Are you in college or have you just graduated? Do you have student loans? Do you know that the interest rates on student loans are likely to go up by almost 40% on July 1?
You can still save money by putting all of your student loans into one fixed-rate loan and consolidating them.
By consolidating federal student loans, students and their families can lower their monthly payments and lock in low interest rates, which could save them thousands of dollars over the life of the loan.
Nelnet, a major company that helps people pay for college, says that a student with a $20,000 balance and a 20-year consolidation term can save more than $5,000 in interest by consolidating before the July 1 deadline. Locking in the lower interest rate will save student borrowers more than just interest. It will also lower their monthly payment by up to $22.
"Students and recent graduates need to act quickly if they want to save money on this," said Tim Bornemeier, Managing Director of Nelnet Consumer Solutions. "Consolidating your student loans is a good way to manage your debt, and you can save thousands of dollars if you fill out and send back an application before the rates go up on July 1."
Student loan consolidation combines multiple federal student loans, like Stafford and PLUS loans, into one loan with one low monthly payment. For a federal student loan consolidation, the fixed interest rate is found by taking the weighted average of the interest rates on the original loans and rounding up to the nearest 1/8 percent. The fixed rate of interest cannot be higher than 8.25%.
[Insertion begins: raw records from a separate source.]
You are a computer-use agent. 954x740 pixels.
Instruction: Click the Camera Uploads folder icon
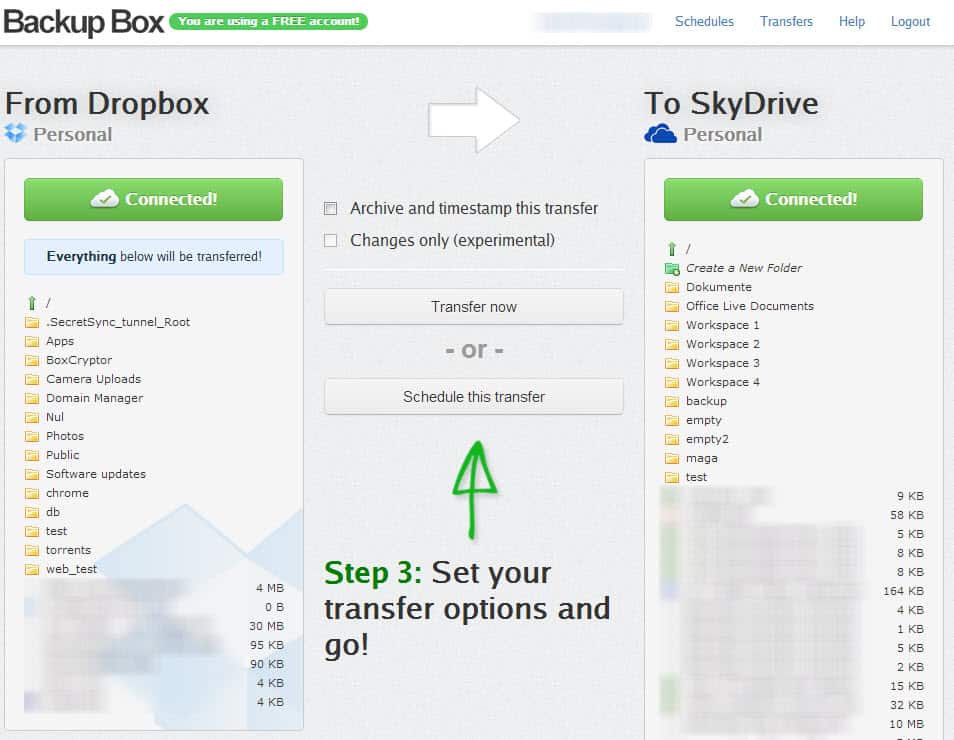click(33, 379)
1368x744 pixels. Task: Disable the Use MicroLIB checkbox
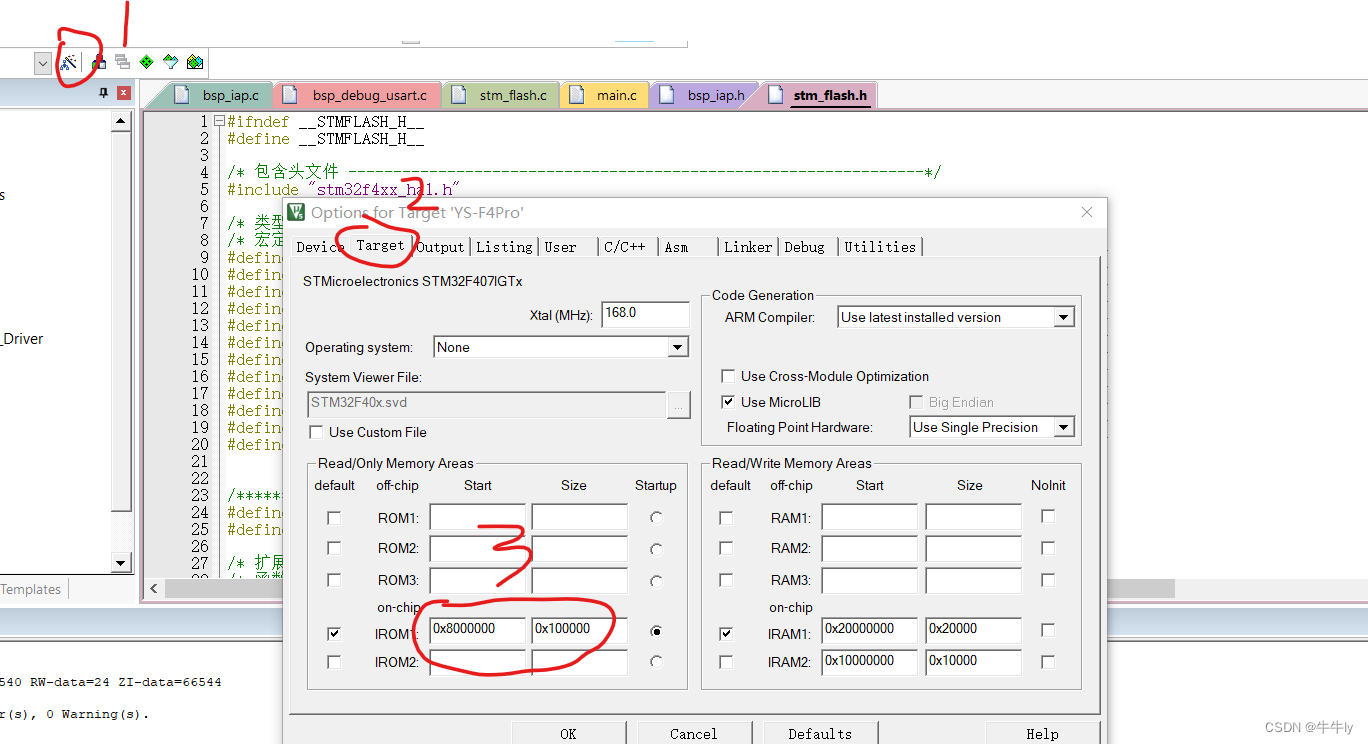click(728, 401)
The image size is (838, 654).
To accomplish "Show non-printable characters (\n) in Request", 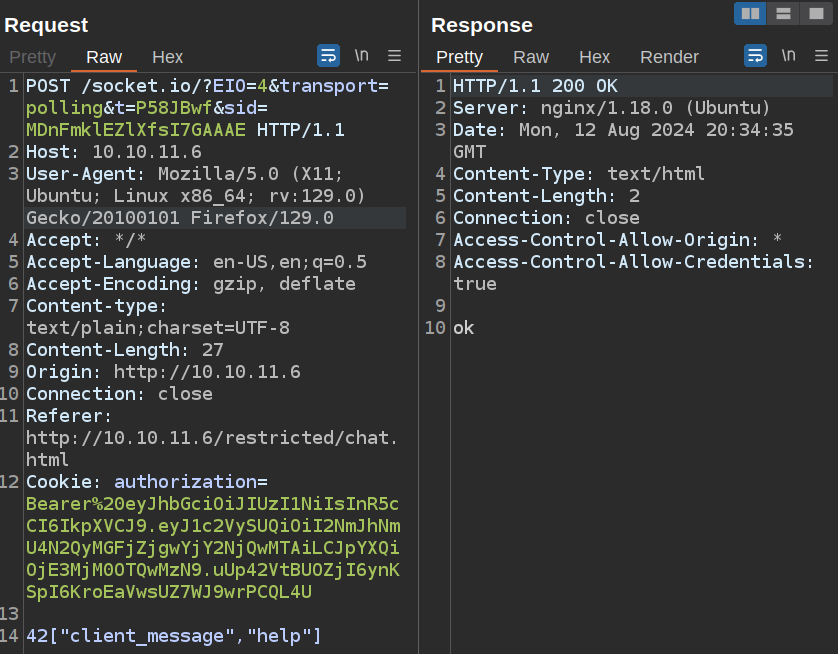I will click(361, 56).
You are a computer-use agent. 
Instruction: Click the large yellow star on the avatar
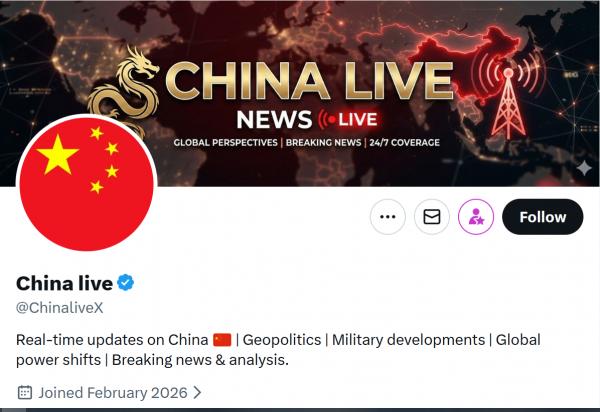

"This is the last chance for students still in school to borrow money," Bornemeier said. "The consolidation programme will change on July 1. Borrowers who are still in school will have to wait until they graduate or drop to less than half-time enrollment before they can consolidate. This means they will have to risk higher interest rates and pay more for their education."
Fred Carter, Associate Vice Chancellor of Financial Aid at Troy University, said, "We strongly urge all eligible students to consolidate before the interest rate change on July 1." "This lets them get the lowest possible monthly payment, a fixed interest rate, and the chance to save thousands of dollars in interest payments. Many of our students still pay off their loans within 10 years, but by consolidating, they can lock in the lowest possible rate for the longest amount of time."